Researchers have been pointing several disadvantages associated with whole bacterial genome sequencing. Most of the disadvantages have been contributing to the slow introduction of the technique in the medical sector. First, most of the genes identified in the bacteria genomes are not understood, and the information on them is not usable. The interpretation of genomic data requires intensive training, which is not available for most of the physicians. Besides, training physicians is expensive and adds to the cost of applying the whole bacterial genome sequencing. Besides, the amount of information found in the genomes is vast, leading to a challenge in addressing vast data. Generally, whole bacteria genome sequencing is expensive and is only applied where value is assured.
Reflection
The field of genomics has been one of the most complicated fields to research on. Before this research, my understanding of genomics was misleading. For example, the knowledge that whole bacteria genome sequencing has been introduced in the field of clinics was strange. Generally, the whole bacteria genome sequencing technology has come to provide solutions to several challenges facing the genomics field. For example, the availability of vast data that cannot be addressed using traditional techniques has been solved. The inability to deal with large amounts of data has been a limitation for most of the traditional technologies. The current state of whole bacteria genome sequencing promises an improvement in the future, and bacterial diseases, especially in hospitals, may become an issue of the past. Generally, the availability of articles from various researchers has been essential in providing much-needed information on the topic. Generally, whole bacterial genome sequencing has the potential to improve the quality of life among people of all ages.
References
Hatherell, H. A., Colijn, C., Stagg, H. R., Jackson, C., Winter, J. R., & Abubakar, I. (2016). Interpreting whole genome sequencing for investigating tuberculosis transmission: a systematic review. BMC medicine, 14(1), 21.

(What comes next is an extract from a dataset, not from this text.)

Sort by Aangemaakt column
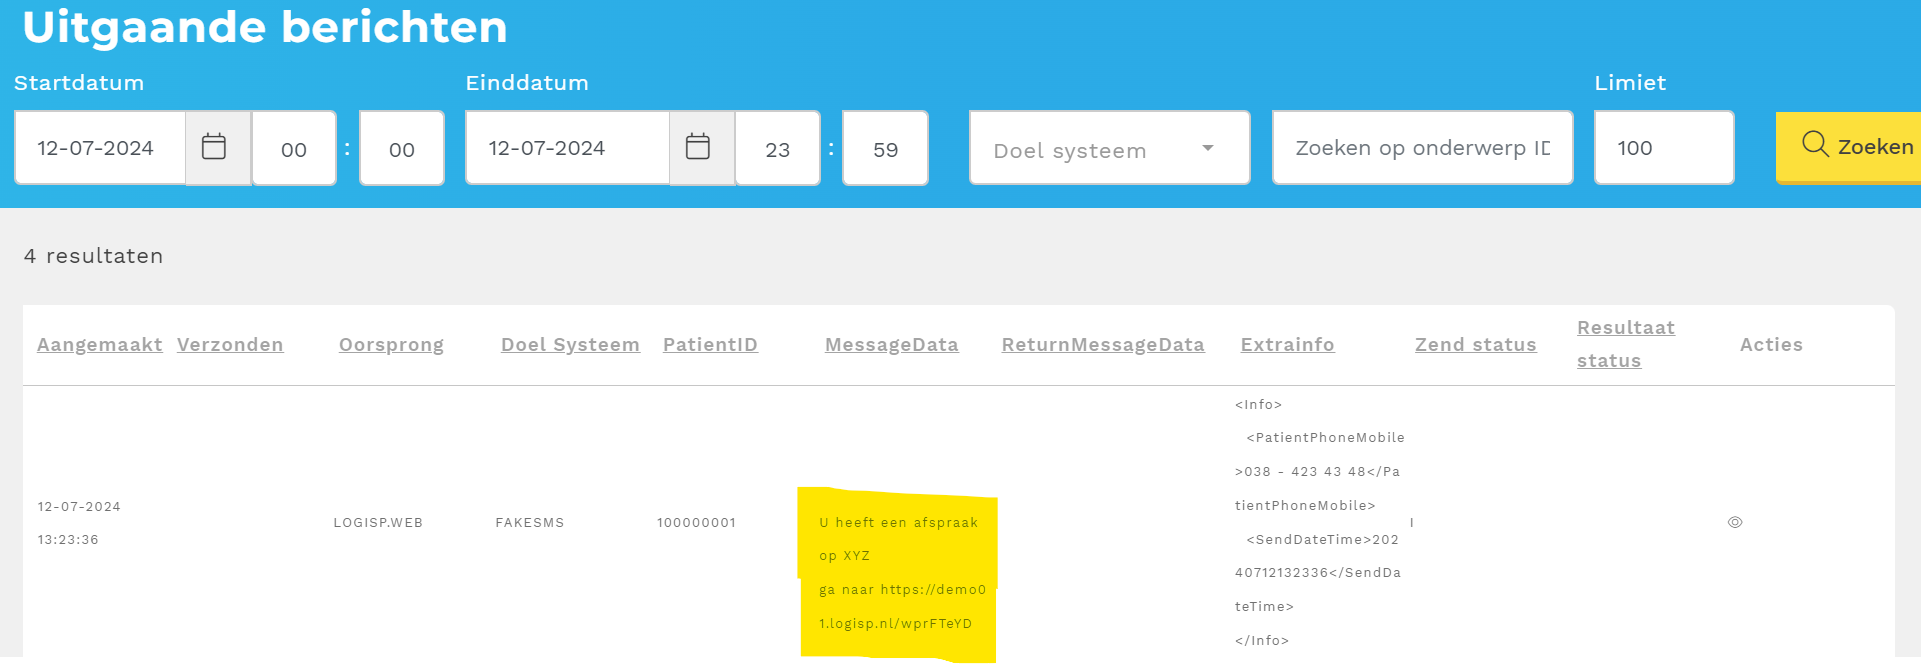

Heinz, E. (2018). The return of Pfeiffer’s bacillus: Rising incidence of ampicillin resistance in Haemophilus influenzae. Microbial genomics, 4(9).
Mardis, E. R. (2019). The Impact of Next-Generation Sequencing on Cancer Genomics: From Discovery to Clinic. Cold Spring Harbor perspectives in medicine, 9(9), a036269.
Thomsen, M. C. F., Ahrenfeldt, J., Cisneros, J. L. B., Jurtz, V., Larsen, M. V., Hasman, H., … & Lund, O. (2016). A bacterial analysis platform: an integrated system for analysing bacterial whole genome sequencing data for clinical diagnostics and surveillance. PloS one, 11(6), e0157718.